The Tasmanian Tiger Extinction

Largely a creature of the night, the Tasmanian tiger became a thing of legend as farmers blamed it for the death of sheep and poultry across the triangular island. Between 1888 and 1909, the Tasmanian government paid a British pound for each animal destroyed, wearing away at the species.

Beset by other troubles – stiff competition from dingoes and a distemper-like disease – the Tasmanian tiger went extinct, according to most authorities, including the International Union for the Conservation of Nature. But no one knows for sure when the last animal died in the wild, only when the last died in captivity, in 1936. Sightings of the sleek predator have continued into recent times.

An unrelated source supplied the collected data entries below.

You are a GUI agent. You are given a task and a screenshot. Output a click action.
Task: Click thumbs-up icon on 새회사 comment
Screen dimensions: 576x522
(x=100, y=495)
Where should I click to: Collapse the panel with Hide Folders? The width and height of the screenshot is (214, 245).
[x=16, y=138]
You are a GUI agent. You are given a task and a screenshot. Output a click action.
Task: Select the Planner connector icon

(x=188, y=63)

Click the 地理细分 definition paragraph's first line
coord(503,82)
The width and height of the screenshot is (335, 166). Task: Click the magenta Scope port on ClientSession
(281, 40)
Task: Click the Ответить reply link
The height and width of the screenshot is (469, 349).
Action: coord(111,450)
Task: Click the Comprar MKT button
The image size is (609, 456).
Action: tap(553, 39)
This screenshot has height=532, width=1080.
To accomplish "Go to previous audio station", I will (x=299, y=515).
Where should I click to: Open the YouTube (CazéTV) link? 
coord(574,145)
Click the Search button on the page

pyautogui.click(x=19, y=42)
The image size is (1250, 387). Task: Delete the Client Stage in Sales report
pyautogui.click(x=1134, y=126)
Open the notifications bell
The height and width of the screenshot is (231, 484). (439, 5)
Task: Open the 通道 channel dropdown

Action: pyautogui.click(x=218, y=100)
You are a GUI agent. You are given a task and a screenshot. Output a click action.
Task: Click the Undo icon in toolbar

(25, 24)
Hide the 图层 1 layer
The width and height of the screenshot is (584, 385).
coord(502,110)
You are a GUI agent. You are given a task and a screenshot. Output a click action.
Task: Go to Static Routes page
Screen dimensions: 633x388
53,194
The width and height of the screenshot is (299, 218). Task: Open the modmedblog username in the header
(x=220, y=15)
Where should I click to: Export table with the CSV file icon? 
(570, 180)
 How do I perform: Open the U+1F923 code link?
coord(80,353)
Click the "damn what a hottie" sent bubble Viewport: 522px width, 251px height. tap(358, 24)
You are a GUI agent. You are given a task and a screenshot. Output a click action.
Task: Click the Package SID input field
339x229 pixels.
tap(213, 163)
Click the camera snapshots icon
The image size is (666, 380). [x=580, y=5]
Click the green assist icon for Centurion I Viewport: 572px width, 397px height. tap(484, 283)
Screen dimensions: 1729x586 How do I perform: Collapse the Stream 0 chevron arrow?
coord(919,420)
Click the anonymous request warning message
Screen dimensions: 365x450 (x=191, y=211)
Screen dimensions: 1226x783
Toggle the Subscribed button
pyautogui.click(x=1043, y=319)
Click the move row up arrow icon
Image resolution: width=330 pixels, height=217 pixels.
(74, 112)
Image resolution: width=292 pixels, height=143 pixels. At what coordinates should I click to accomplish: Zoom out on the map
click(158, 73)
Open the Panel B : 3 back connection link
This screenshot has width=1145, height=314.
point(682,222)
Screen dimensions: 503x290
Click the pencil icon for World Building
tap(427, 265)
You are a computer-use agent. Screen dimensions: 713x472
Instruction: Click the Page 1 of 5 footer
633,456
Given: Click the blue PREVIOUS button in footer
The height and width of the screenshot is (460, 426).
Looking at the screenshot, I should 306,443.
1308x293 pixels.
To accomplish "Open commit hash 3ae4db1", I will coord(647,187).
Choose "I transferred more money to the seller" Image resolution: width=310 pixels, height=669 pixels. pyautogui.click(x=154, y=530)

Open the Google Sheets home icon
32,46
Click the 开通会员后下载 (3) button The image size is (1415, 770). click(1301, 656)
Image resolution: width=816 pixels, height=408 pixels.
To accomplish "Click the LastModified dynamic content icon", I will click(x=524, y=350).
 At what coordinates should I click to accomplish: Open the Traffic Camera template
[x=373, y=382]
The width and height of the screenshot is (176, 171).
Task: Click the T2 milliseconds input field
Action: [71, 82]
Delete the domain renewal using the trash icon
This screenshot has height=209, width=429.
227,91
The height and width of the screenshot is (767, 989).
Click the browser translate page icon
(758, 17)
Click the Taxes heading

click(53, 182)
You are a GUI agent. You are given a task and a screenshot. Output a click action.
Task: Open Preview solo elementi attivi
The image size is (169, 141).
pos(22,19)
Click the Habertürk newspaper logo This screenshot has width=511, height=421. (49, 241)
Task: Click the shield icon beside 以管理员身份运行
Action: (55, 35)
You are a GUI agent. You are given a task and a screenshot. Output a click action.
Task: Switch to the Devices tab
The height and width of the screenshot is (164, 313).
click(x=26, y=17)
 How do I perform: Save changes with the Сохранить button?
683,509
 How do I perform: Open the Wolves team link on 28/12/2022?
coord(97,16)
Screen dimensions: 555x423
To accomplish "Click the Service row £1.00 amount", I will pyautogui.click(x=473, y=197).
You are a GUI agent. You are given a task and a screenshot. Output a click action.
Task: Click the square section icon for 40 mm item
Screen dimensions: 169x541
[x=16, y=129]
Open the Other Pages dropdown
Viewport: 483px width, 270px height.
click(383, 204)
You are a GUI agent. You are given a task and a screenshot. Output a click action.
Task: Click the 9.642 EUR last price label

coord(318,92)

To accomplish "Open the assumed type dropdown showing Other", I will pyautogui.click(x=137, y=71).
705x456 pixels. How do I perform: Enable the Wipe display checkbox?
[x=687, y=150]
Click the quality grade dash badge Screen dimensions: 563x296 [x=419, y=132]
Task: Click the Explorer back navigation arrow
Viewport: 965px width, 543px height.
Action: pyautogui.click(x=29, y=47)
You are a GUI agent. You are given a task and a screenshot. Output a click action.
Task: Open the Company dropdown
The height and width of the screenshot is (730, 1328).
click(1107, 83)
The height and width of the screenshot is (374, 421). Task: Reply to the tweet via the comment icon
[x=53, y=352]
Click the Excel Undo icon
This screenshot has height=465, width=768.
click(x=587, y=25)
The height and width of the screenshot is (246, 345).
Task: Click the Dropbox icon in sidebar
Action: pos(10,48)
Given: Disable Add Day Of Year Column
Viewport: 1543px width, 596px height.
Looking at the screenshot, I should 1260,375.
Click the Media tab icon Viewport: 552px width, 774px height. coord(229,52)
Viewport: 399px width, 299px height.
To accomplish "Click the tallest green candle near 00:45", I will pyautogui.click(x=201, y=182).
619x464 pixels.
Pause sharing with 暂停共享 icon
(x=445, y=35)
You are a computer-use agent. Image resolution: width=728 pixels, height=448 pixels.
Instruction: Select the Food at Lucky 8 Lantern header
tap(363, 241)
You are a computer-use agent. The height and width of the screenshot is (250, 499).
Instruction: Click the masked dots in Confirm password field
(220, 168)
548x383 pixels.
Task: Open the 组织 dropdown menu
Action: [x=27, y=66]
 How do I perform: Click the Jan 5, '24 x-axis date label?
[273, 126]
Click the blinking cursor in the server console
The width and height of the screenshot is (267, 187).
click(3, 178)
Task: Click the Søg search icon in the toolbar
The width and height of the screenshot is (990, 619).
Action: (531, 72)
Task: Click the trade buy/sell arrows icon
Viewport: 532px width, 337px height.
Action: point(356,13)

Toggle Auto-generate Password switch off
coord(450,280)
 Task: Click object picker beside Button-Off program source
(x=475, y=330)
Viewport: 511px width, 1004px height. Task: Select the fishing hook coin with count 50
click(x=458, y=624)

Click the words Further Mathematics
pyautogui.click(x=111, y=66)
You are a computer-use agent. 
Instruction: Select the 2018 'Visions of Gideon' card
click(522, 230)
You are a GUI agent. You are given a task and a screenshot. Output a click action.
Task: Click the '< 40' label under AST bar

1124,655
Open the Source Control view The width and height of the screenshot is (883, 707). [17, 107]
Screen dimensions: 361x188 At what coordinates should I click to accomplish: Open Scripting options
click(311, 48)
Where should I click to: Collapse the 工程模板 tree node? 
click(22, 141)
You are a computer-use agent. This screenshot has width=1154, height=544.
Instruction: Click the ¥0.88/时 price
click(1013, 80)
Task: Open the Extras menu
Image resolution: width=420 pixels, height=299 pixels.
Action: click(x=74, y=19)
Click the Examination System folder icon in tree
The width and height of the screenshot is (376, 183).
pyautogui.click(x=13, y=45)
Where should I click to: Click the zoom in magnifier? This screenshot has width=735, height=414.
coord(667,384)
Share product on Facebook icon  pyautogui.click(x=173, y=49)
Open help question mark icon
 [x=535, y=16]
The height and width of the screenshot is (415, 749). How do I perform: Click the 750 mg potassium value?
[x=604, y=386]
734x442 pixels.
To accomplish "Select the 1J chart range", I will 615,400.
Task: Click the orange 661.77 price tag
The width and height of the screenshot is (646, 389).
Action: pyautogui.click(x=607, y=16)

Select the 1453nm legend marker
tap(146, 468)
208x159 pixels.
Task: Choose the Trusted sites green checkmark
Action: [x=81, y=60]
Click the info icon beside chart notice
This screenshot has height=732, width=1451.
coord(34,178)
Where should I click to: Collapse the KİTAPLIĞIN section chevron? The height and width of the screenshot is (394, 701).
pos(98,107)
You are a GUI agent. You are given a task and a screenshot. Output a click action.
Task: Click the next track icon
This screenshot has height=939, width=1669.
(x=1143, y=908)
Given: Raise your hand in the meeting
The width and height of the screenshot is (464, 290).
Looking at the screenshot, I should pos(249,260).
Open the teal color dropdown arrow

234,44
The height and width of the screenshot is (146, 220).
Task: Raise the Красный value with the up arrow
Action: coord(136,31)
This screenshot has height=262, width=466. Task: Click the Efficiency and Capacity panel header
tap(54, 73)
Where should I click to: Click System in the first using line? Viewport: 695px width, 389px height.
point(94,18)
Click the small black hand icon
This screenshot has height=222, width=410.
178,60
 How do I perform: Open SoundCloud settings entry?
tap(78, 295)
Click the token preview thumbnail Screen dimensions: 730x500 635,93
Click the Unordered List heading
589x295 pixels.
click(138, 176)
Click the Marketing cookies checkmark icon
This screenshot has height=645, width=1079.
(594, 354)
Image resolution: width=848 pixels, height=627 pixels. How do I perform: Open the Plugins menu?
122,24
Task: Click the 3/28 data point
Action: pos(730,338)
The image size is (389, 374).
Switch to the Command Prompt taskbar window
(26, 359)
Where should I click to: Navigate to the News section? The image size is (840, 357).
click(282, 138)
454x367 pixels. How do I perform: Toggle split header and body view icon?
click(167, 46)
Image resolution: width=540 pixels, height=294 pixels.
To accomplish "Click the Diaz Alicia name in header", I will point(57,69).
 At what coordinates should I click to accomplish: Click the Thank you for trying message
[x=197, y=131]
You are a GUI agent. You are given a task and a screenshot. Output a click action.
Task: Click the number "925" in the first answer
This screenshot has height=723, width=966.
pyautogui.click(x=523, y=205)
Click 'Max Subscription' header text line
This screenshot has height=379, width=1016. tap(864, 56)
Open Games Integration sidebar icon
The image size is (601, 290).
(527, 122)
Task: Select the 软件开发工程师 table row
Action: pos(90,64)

Is the Tasmanian Tiger Extinct?

A new study that analyzes reams of data regarding tiger sightings has concluded that the tiger may have survived until the late 1980s to the early 2000s, with a “small chance” that the species yet lives in the remote southwestern area of the island.

The study relied on 1,237 sightings from 1910 onward and rated each sighting for quality and the likelihood that the person had spotted a real tiger. Higher quality records included confirmed kills and sightings by tiger hunters and trappers, wildlife professionals and experienced bushmen.

When relying only on such records, the analysis narrows the extinction range to some point between the 1940s and the 1970s.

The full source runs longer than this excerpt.